§ What you will do: Please convert the lines from the line with "The width and" to the line with "[x=416, y=121]" in the items below into a Markdown table with the columns Number and Line, skipping blank lines and leaving out the pictures.

§ Extracted data:
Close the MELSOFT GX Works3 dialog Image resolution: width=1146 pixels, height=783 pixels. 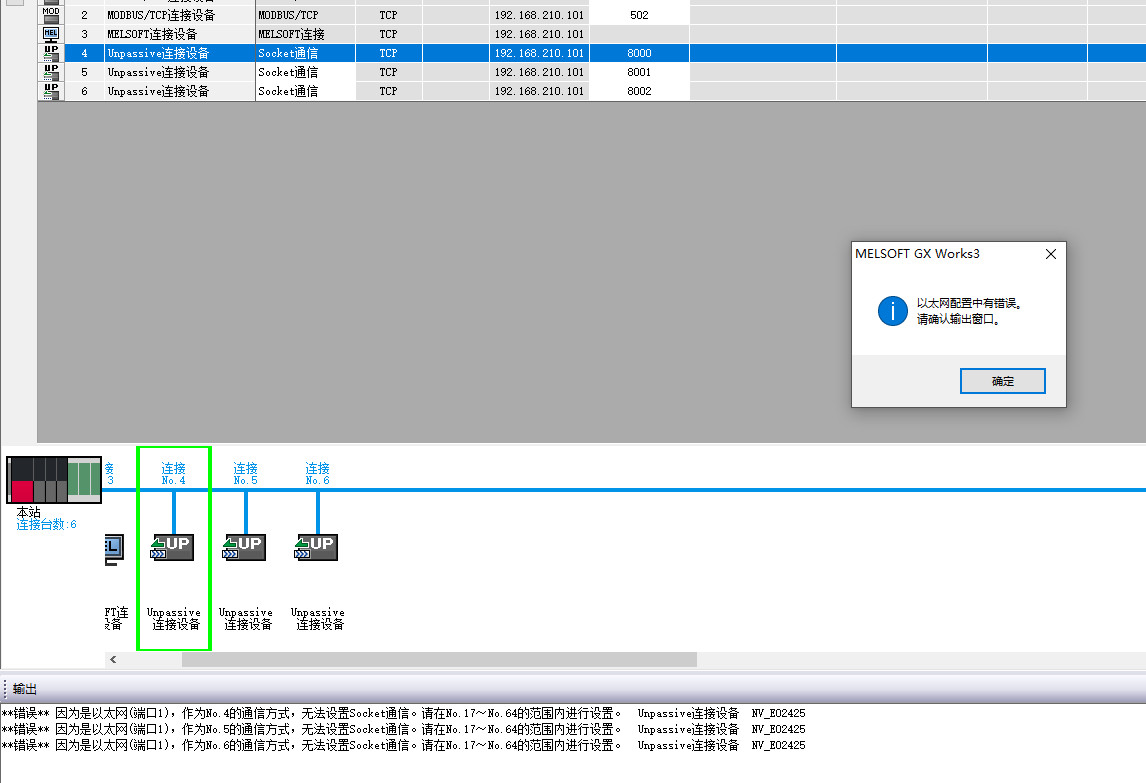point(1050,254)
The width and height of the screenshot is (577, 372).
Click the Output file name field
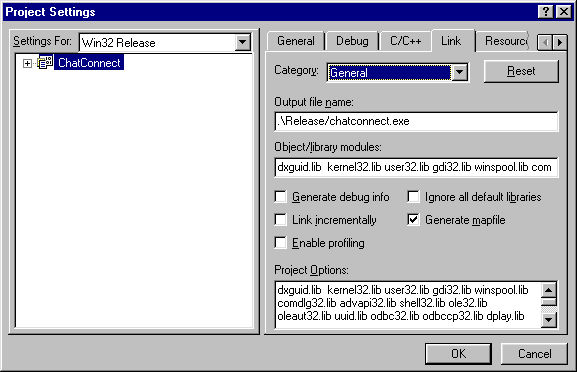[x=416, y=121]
==
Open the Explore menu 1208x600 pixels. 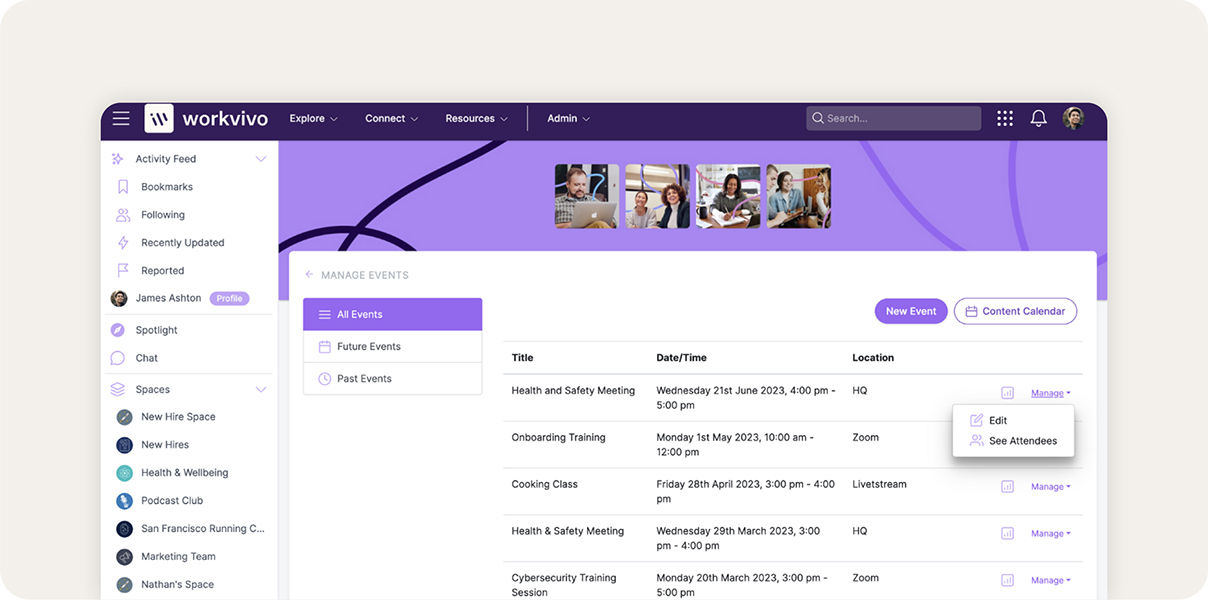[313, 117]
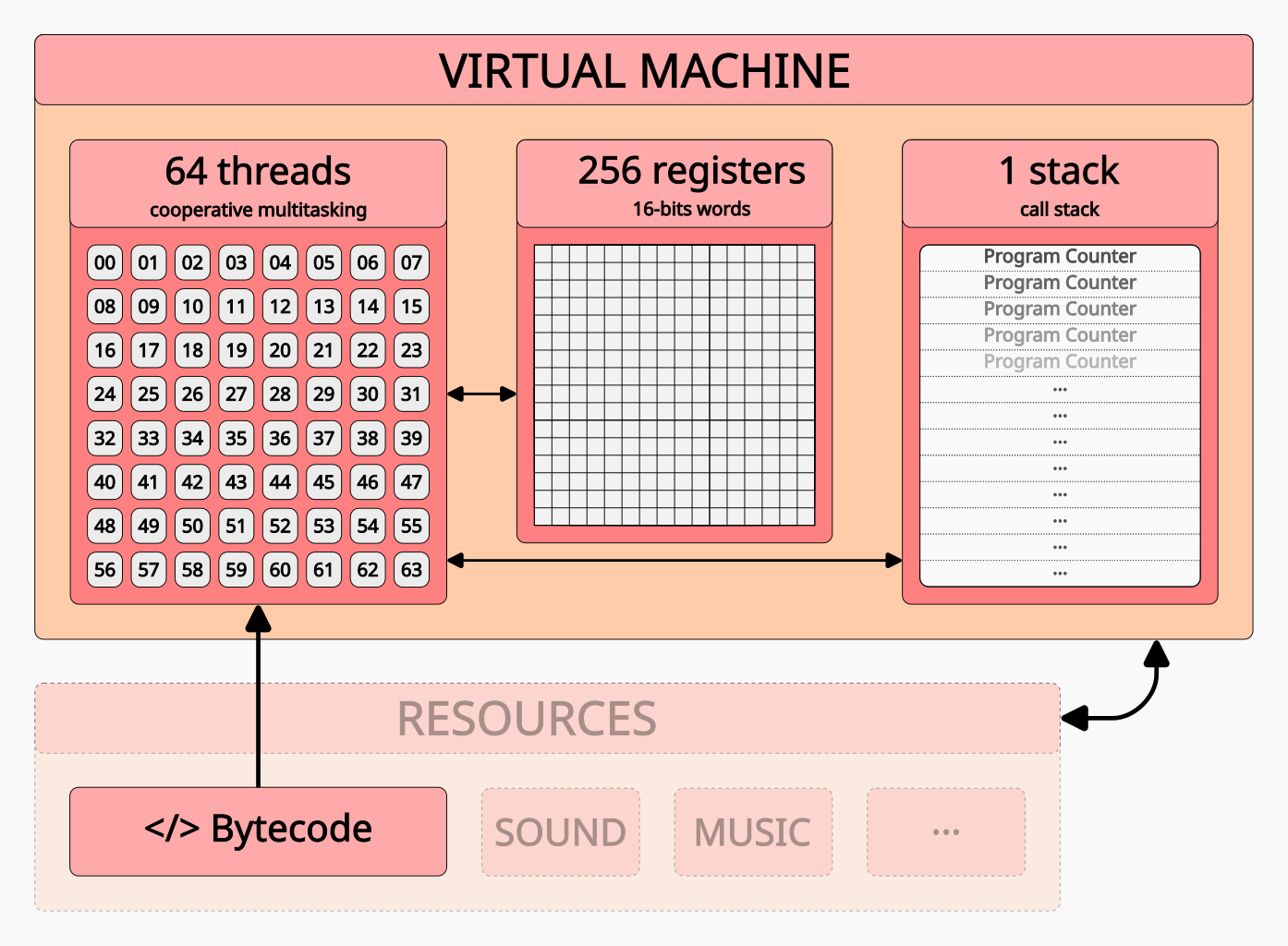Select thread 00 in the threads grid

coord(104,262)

§ Exercise result:
| Number | Line |
|---|---|
| 1 | The width and height of the screenshot is (577, 372). |
| 2 | Click the Output file name field |
| 3 | [x=416, y=121] |